▶ **Daftar Tugas**
1. Mata kuliah apa yang tercantum dalam teks sumber tentang Sigmund Freud dan korupsi?
2. Cetak ulang baris-baris catatan secara persis, mulai dari baris yang memuat "Click the Public on Dec 28, 2018 status" dan berhenti setelah baris yang memuat "Looking at the".

Quiz_Diskursus Sigmund Freud dan Fenomena Kejahatan Korupsi di Indonesia_Fahlevi Vici Febriyani

15 Desember 2023   02:54 Diperbarui: 15 Desember 2023   02:54 310
+
Laporkan Konten
Laporkan Akun
Kompasiana adalah platform blog. Konten ini menjadi tanggung jawab bloger dan tidak mewakili pandangan redaksi Kompas.

Nama: Fahlevi Vici Febriyani
NIM: 44223010169
Mata Kuliah : Pendidikan Anti Korupsi dan Etik UMB
Dosen : Prof.Dr. Apollo , Ak , M. Si.

Latar Belakang

Pada tahun 1879, ilmu psikologi dianggap sebagai ilmu yang mandiri ketika Wilhelm Mundt mendirikan laboratorium psikologi di Jerman. Sejak itu, ilmu psikologi berkembang pesat dengan munculnya berbagai aliran di dalamnya. Salah satu aliran yang penting adalah konsep kepribadian, yang memiliki beragam definisi, termasuk salah satunya dari aliran psikoanalisis.

▶ **Informasi Hasil Ekstraksi**
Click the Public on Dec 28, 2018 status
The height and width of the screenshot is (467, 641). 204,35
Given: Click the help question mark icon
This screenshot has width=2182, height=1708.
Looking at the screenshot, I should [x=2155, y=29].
--
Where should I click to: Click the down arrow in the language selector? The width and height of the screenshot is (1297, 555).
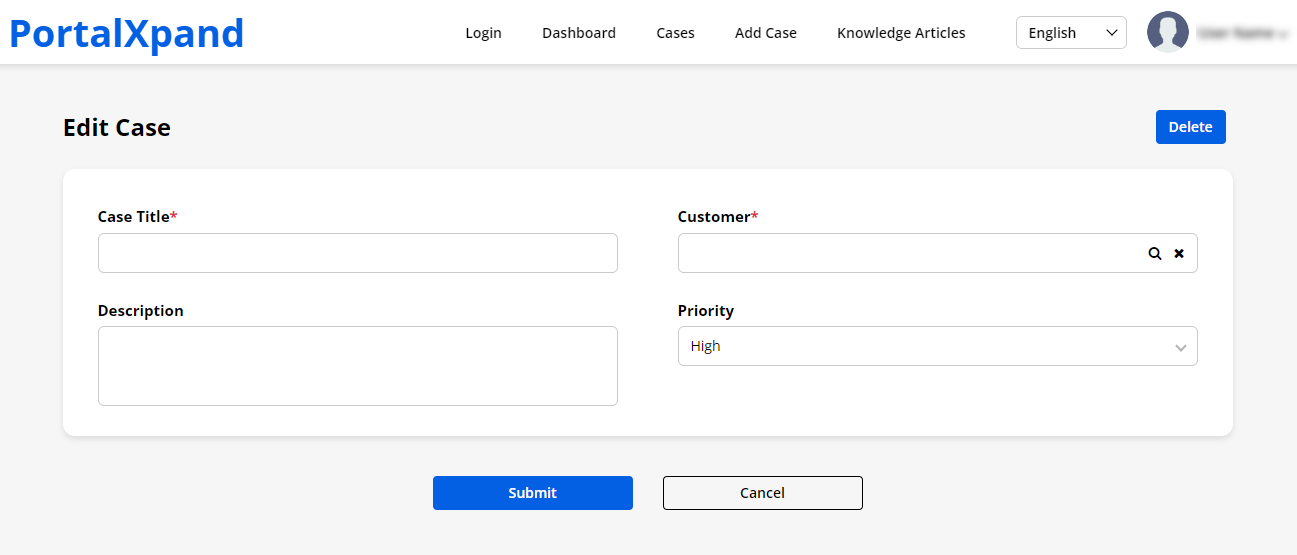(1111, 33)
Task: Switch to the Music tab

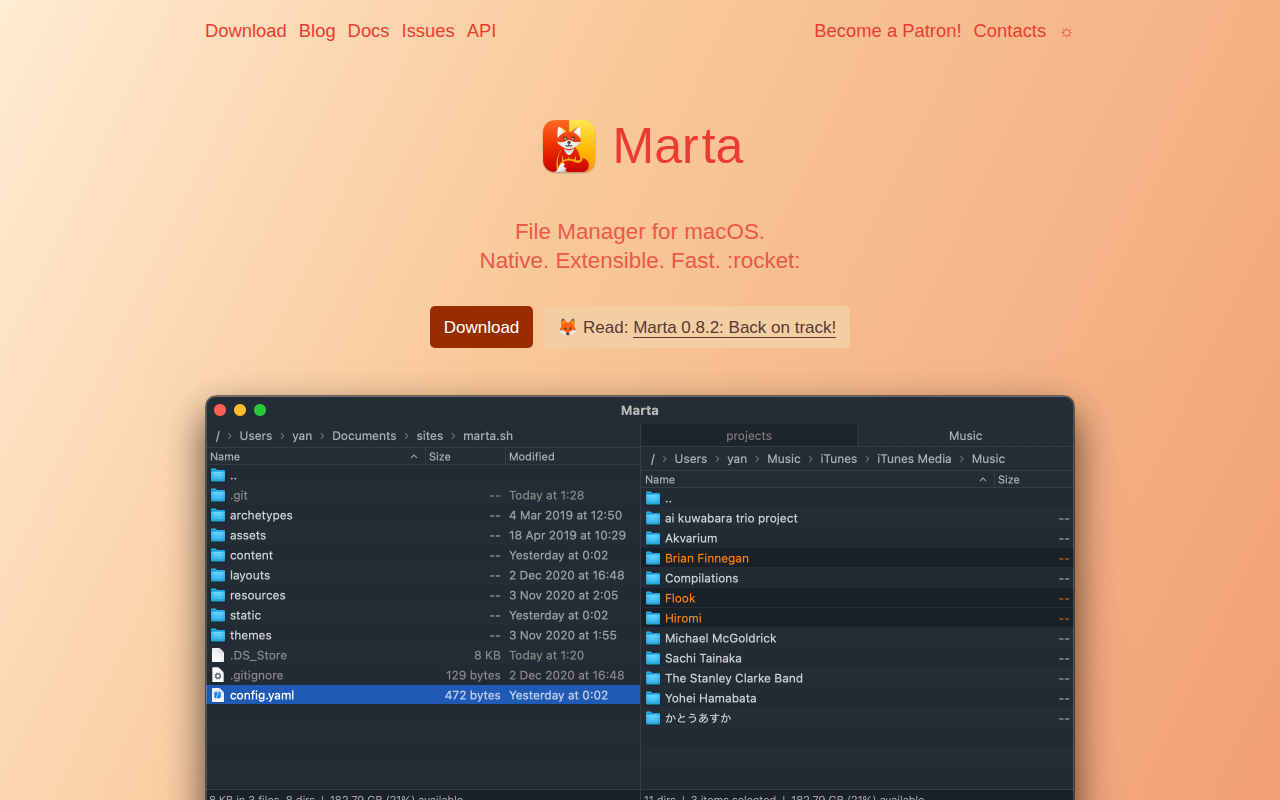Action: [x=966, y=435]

▶ **Hasil per Tugas**
1. Pendidikan Anti Korupsi dan Etik UMB.

2.
Click the Public on Dec 28, 2018 status
The height and width of the screenshot is (467, 641). 204,35
Given: Click the help question mark icon
This screenshot has width=2182, height=1708.
Looking at the screenshot, I should [x=2155, y=29].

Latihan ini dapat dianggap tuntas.